Assigned task:
Below are the records. Reproduce the line that contains "1366x732 pixels." and every line after it to the end, exactly and alone.

**********

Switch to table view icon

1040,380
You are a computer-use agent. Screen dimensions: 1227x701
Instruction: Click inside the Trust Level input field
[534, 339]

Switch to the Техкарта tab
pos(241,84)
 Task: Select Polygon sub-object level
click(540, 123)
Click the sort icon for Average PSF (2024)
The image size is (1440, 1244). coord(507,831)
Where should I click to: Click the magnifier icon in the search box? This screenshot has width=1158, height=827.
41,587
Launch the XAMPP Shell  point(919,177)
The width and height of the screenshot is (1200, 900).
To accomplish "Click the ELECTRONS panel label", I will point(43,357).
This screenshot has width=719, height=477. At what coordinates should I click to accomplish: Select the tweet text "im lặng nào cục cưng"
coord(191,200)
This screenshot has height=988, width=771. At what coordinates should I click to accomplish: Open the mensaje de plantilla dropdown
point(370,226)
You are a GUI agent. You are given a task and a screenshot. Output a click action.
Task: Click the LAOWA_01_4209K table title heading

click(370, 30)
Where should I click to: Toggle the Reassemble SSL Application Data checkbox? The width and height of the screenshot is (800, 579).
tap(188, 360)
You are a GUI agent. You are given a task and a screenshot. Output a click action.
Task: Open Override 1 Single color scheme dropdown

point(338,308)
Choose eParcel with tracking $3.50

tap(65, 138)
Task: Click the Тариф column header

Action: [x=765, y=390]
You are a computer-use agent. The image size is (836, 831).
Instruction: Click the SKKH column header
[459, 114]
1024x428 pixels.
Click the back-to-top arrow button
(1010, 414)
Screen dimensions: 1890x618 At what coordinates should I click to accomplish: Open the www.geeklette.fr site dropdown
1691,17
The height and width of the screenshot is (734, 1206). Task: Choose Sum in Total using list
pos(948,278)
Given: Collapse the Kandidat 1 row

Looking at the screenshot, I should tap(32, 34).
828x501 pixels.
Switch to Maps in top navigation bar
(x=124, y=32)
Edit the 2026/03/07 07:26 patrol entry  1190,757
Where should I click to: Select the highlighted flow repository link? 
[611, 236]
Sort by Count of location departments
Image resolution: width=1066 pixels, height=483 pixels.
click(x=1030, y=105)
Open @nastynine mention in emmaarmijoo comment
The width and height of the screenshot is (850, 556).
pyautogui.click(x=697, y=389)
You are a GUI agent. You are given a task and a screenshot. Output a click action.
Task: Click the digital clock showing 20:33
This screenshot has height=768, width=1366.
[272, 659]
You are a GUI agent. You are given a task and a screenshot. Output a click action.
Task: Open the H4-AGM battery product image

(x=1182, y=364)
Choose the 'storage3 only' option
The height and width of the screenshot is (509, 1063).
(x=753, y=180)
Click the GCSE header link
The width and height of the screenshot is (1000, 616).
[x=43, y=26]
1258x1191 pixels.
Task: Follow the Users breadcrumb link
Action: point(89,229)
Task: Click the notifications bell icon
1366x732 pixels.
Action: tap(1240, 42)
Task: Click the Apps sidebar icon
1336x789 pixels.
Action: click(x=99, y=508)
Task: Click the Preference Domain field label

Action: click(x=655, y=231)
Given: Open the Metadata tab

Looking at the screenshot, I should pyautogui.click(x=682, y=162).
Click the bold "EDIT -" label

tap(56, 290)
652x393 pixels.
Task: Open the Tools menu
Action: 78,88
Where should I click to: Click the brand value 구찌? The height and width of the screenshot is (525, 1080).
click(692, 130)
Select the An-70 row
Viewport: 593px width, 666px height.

**********

Exercise result:
1366x732 pixels.
Action: tap(1240, 42)
Task: Click the Apps sidebar icon
1336x789 pixels.
Action: click(x=99, y=508)
Task: Click the Preference Domain field label

Action: click(x=655, y=231)
Given: Open the Metadata tab

Looking at the screenshot, I should pyautogui.click(x=682, y=162).
Click the bold "EDIT -" label

tap(56, 290)
652x393 pixels.
Task: Open the Tools menu
Action: 78,88
Where should I click to: Click the brand value 구찌? The height and width of the screenshot is (525, 1080).
click(692, 130)
Select the An-70 row
Viewport: 593px width, 666px height.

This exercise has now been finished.